OCA wolf meeting

Following a presentation about wolves in Southwest Oregon, Paul Wolf, left, the state's Southwest District Supervisor for Wildlife Services, Dave Williams, the Oregon State director for Wildlife Services, and Randy Wolf, a Jackson County cattle rancher and a member of that county's wolf advisory committee, discuss methods to eliminate livestock and wolf conflicts. Paul Wolf emphasizes the use of non-lethal tools to deter wolves from attacking livestock.

CANYONVILLE, Ore. — Paul Wolf is taking a proactive approach to the increasing presence of wolves in southwestern Oregon.

Wolf is the Southwest District Supervisor for Wildlife Services, a program whose mission “is to provide federal leadership and expertise to resolve wildlife conflicts to allow people and wildlife to co-exist.”

During a presentation at last month’s Oregon Cattlemen’s Association’s mid-year conference, Wolf emphasized the importance of counties setting up wolf advisory committees. Those groups can approve funds for the reimbursement of livestock loss to wolves, can approve funds to help with the purchase and implementation of non-lethal methods to help keep predators away from livestock and can provide funding for education and outreach regarding wolves.

“I see some tough struggles for all of you,” Wolf said to the gathering of ranchers. “Your state has decided it wants wolves. I want to provide good public service when it comes to wolves. There is no such thing as a magic bullet with the non-lethal methods, but those are the things we have to work with at this time.”

He also stressed that it is important for livestock owners who suspect a wolf attack on their animals to invite Wildlife Services specialists/trappers to the site in addition to representatives from the Oregon Department of Fish and Wildlife and the U.S. Fish and Wildlife Service.

“We’re wildlife specialists and we want to be there,” Wolf said of the trappers who work in southwest Oregon. “We need to see what has happened. ODFW and federal Fish and Wildlife have the final decision on confirming whether it’s a wolf attack or not, but we want to be there. We are wildlife damage specialists and it’s really important for us to have a conversation with the producers at those depredation sites.”
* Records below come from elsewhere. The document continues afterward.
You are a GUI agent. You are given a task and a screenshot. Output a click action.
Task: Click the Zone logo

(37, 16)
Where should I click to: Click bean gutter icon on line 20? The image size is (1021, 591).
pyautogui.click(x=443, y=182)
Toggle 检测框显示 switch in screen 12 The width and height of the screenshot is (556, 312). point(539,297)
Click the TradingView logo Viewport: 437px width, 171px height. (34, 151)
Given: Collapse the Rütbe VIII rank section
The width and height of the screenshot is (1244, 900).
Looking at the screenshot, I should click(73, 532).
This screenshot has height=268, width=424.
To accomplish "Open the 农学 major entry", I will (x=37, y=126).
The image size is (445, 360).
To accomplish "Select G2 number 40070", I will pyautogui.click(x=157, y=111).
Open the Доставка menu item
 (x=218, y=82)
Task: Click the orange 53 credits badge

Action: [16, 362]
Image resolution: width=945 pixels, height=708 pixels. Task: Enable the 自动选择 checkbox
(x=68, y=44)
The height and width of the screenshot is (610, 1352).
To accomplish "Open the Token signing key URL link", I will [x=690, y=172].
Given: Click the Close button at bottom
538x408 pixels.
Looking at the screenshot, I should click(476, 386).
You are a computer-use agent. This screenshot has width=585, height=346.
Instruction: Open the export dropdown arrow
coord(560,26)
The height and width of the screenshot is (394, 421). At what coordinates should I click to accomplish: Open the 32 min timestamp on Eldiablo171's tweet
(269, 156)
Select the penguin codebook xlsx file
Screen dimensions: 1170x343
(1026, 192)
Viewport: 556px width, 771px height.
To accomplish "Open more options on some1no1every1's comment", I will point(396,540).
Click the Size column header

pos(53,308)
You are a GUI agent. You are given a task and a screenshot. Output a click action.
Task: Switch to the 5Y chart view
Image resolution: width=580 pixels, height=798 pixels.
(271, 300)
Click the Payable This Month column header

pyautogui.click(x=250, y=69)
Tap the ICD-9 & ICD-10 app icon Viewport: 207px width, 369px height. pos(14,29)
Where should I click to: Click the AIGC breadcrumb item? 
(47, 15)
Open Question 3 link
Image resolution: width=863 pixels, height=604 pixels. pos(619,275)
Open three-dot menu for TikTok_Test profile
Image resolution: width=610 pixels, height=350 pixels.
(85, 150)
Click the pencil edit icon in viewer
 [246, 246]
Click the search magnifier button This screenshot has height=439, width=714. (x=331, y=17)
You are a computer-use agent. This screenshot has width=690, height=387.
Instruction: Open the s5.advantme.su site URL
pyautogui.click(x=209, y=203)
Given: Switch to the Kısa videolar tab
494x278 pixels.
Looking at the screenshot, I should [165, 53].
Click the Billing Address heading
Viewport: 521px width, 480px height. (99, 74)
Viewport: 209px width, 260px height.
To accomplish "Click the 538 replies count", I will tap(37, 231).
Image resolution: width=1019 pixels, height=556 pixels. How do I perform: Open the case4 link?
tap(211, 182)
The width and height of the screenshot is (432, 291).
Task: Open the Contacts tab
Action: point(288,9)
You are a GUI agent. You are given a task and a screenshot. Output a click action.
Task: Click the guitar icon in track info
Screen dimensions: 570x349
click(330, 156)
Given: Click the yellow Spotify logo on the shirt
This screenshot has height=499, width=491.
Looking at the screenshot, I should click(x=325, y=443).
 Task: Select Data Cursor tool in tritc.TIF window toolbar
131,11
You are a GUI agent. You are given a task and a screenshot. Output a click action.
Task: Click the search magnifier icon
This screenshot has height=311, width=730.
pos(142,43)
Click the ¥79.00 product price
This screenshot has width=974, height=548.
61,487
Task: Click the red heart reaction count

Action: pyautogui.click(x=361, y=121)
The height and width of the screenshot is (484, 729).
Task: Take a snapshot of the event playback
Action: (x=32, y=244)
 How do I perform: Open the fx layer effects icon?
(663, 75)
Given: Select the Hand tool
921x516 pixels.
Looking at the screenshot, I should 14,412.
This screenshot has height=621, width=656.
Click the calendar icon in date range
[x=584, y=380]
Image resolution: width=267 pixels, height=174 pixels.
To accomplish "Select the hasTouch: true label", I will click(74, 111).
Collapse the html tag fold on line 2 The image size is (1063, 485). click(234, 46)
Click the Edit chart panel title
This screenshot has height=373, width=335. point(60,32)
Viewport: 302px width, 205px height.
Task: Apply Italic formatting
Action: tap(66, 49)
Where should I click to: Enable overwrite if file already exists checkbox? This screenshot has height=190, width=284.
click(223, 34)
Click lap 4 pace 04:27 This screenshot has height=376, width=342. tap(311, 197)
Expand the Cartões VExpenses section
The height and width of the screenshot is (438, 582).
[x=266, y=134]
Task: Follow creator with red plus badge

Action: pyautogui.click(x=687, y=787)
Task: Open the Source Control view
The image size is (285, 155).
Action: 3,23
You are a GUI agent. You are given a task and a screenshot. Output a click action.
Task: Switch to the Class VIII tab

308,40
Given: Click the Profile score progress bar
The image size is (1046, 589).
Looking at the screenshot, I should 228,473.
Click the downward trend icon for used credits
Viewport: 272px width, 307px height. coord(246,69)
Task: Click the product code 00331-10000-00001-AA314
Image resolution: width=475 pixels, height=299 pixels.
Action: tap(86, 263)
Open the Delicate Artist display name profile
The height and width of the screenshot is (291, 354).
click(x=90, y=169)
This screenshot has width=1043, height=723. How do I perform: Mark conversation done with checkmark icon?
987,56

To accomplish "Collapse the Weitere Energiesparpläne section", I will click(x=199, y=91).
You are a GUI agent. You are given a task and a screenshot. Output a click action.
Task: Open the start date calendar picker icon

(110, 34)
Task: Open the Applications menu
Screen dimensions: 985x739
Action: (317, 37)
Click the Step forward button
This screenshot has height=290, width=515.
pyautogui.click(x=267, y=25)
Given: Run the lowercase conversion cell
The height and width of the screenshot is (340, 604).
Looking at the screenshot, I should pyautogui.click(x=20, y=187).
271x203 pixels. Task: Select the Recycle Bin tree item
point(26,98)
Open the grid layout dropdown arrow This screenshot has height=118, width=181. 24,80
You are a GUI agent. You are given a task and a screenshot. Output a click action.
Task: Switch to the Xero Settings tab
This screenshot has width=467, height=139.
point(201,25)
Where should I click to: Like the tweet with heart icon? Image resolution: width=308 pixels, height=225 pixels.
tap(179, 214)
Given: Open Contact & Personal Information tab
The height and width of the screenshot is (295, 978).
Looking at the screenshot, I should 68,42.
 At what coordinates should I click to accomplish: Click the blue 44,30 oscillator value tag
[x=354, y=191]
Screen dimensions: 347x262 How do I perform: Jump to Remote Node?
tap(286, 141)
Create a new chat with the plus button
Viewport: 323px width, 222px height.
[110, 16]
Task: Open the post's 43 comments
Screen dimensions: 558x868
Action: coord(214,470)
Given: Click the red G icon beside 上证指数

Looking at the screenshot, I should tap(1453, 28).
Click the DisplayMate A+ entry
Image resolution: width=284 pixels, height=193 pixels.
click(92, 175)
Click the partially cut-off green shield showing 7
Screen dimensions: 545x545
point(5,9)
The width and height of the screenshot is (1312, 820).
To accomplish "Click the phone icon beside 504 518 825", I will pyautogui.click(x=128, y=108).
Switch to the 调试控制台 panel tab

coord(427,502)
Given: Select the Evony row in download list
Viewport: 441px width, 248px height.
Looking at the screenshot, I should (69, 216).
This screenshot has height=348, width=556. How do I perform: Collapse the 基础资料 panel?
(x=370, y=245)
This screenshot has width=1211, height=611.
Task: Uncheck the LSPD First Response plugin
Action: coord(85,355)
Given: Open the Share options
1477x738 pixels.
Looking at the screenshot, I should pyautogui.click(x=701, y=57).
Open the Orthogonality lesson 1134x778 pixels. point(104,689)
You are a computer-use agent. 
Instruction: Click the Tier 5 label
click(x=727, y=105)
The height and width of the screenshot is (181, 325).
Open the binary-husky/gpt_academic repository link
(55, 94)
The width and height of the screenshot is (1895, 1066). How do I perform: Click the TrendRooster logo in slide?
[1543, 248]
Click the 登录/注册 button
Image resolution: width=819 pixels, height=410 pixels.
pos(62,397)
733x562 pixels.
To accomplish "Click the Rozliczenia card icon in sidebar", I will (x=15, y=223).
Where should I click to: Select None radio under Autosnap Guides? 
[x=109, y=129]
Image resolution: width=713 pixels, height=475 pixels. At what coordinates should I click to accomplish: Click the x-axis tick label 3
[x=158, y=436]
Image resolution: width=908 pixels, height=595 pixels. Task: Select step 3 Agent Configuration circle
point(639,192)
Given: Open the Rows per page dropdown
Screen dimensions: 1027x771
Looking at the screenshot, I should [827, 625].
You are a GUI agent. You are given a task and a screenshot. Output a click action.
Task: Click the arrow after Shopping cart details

Conversation is underway to have more of a collaborative effort by the agencies in determining the details at those sites.

David Williams, the Oregon state director for Wildlife Services, would like to see that type of effort.

“We want to be the resource that helps ODFW recognize what is going on at a site, to help the wildlife managers make the decision,” Williams said.

Coos, Curry, Douglas, Jackson, Josephine and Klamath counties are all in different stages of establishing wolf advisory committees. The committees are comprised of seven members who each serve a four-year term. The membership consists of one county commissioner, two members who own or manage livestock, two members who support wolf conservation or coexistence with wolves and two members with business interests in the county.

The committees can apply for funding from the Oregon Department of Agriculture for the purchase of non-lethal tools.

The Jackson and Klamath county committees were established a few years ago. The Douglas County committee was formed in the last year. The Coos, Curry and Josephine committees are still getting organized.

“It’s important for those folks to be ready for wolves,” Wolf said of the committees. “The Rogue Pack is traveling between Jackson and Klamath counties and now the Indigo group has been confirmed in both Douglas and Lane counties.”

Other non-lethal methods include removing both livestock and wildlife bone piles from property near livestock, installing inflatable tube characters, putting guard dogs in with livestock and range riding to provide a consistent human presence. Wolf admitted, however, that all these tools may work, but will eventually lose their effectiveness as wolves adapt to them. He added that guard dogs can be effective, but can also be looked at like any other animal and can be preyed on and killed by wolves.

Workshops focused on the use of non-lethal methods, providing livestock owners with information and advice, have been held in Oregon since 2014. Statewide workshops will be scheduled in the future with one being planned in Jackson County for later this year.

To help with education, outreach and the use of non-lethal methods, a non-lethal specialist will begin working for Wildlife Services later this year. Funding for that position is being provided by the U.S. Fish and Wildlife Service, the Natural Resources Defense Council, Defenders of Wildlife and the county wolf advisory committees.